Students from across the GTA, The Annex Shul, among others, also lent their support.

“A nice aspect of it is that it’s a concrete way of extending your hand to somebody,” Fenwick said. “It’s also important to note that it’s inclusive of all kinds of people.”

According to Fenwick, statistics say 11-13 per cent of the Jewish population is estimated to be affected by poverty. If there are assumed to be some 400,000 Jews in Canada, more than 40,000 fall into what she refers to as “low-income cut off,” living on under $1,000 a month. “It is prohibitive for them to get kosher for Passover food.”

Two kosher food banks in Toronto – located at Pride of Israel synagogue and another at Beth Sholom – operate all year around, she said, but also supply for Passover. Some supplies from NCJW were shared with Pride of Israel.

Sadly, this year saw a “severe decrease in donated funds, specific to the Passover food drive,” she said – a dip of about 20 per cent, or some $25,000 less than last year. This is even with cost-cutting measures, such as some 90 per cent of the goods bought in advance wholesale.

For next year, in addition to donations, she has another item on her wish-list.

“If we had manufacturers’ coupons to put in our box, that would be wonderful.”

In Calgary, the Jewish community centre operates an Operation Sustenance program. Holiday assistance is part of that, said Shaune Thompson, business manager, Jewish Family Service of Calgary.

“We’re pretty fortunate to raise about $30,000 on average,” she said. Usually, they prepare 140 delivered bags – but this year it grew to 180, out of a population of 8,000 Jews in Calgary.

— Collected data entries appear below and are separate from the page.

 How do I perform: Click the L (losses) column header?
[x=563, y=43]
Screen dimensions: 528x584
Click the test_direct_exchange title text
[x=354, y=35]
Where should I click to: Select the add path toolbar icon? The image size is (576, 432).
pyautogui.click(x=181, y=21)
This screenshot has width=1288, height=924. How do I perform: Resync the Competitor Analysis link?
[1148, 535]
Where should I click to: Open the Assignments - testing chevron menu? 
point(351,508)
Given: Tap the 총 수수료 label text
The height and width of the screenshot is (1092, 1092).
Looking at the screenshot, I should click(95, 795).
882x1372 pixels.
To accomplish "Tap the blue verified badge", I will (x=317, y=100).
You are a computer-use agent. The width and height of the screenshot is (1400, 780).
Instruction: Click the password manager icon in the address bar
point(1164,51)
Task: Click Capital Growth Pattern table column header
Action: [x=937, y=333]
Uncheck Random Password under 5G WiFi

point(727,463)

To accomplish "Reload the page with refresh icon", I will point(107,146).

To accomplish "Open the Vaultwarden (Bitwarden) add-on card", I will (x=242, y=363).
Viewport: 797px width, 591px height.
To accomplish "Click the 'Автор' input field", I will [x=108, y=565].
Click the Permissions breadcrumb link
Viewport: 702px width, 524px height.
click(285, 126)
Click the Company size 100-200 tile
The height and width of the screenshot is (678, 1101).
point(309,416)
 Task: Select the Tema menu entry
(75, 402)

“Volunteers spend the entire day, pack up the food and deliver it to those such as isolated seniors, the poor.”

These programs are not an exhaustive list, but an indicator that Jewish organizations are keenly aware of the imminent need to help those less fortunate cover the extra costs of Passover.

Yet there is far to go, if the statistics are correct when tens of thousands of Jews are still struggling to eat this Passover.